In this guest post Behzad Yaghmaian, author of The Accidental Capitalist: A People’s Story of the New China, speculates on the possibility of a new popular movement arising in China, 23 years after the student uprising which culminated in the Tiananmen Square massacre.
While the Communist Party of China watches the passing of the 23rd anniversary of the Tiananmen Square massacre, it has little fear of the Chinese students as a threat to its rule. More than two decades of enviable economic achievements has made friend out of old foes. The threat comes from workers and peasants. This time however, the Party has a new and largely non-violent approach to this challenge.
After the bloody crackdown of the student movement, Beijing seems to have succeeded in disarming the youth and minimizing the potential for dissent. While reasons for discontent remain, there has been little spontaneous or organized youth action in recent years. The young students who assembled in the square in defiance of the rolling tanks are now prospering entrepreneurs and managers of export-processing factories. They are among the winners of China’s enviable leap forward, and largely silent about the abuses they opposed in their youth.

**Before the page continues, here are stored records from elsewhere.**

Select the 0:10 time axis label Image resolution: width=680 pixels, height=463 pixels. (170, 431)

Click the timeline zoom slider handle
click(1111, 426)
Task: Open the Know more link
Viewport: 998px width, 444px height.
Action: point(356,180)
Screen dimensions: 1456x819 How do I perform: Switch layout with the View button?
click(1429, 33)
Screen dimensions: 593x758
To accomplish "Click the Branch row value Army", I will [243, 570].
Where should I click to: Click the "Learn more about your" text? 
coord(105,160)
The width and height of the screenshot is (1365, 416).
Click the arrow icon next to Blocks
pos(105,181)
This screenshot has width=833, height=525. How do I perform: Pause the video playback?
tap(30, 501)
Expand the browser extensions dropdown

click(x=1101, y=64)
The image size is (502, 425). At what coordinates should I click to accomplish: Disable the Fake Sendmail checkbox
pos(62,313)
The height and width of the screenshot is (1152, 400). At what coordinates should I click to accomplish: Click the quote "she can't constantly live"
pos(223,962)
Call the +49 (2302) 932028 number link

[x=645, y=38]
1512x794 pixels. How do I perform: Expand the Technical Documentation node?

Born and raised during China’s ascendance to a world power, their children decry politics and youth activism. Political activism leads to “chaos” and steers the country away from the hard gained achievements of development, a recent university graduate told me when I visited China to research the lives of migrant workers. China entered the age of development with noticeable gains for many, including the urban youths.
The situation is, however, largely different for the peasants and the 200 million migrant workers, the most marginalised groups in the country. Across the country, millions of migrants work 10-12 hours a day, earning less than $200 a month. Few have full or partial pension, and even less enjoy unemployment insurance. Despite the massive wealth the country had amassed, nearly a quarter of the households live in less than five square meters per person, and many have no sanitation facilities. In 2008, more than 800 million Chinese farmers survived on an annual per capita income of $570. They lived in mud houses, or brick homes without tap water and heating, and lacked access to healthcare, and other basic needs.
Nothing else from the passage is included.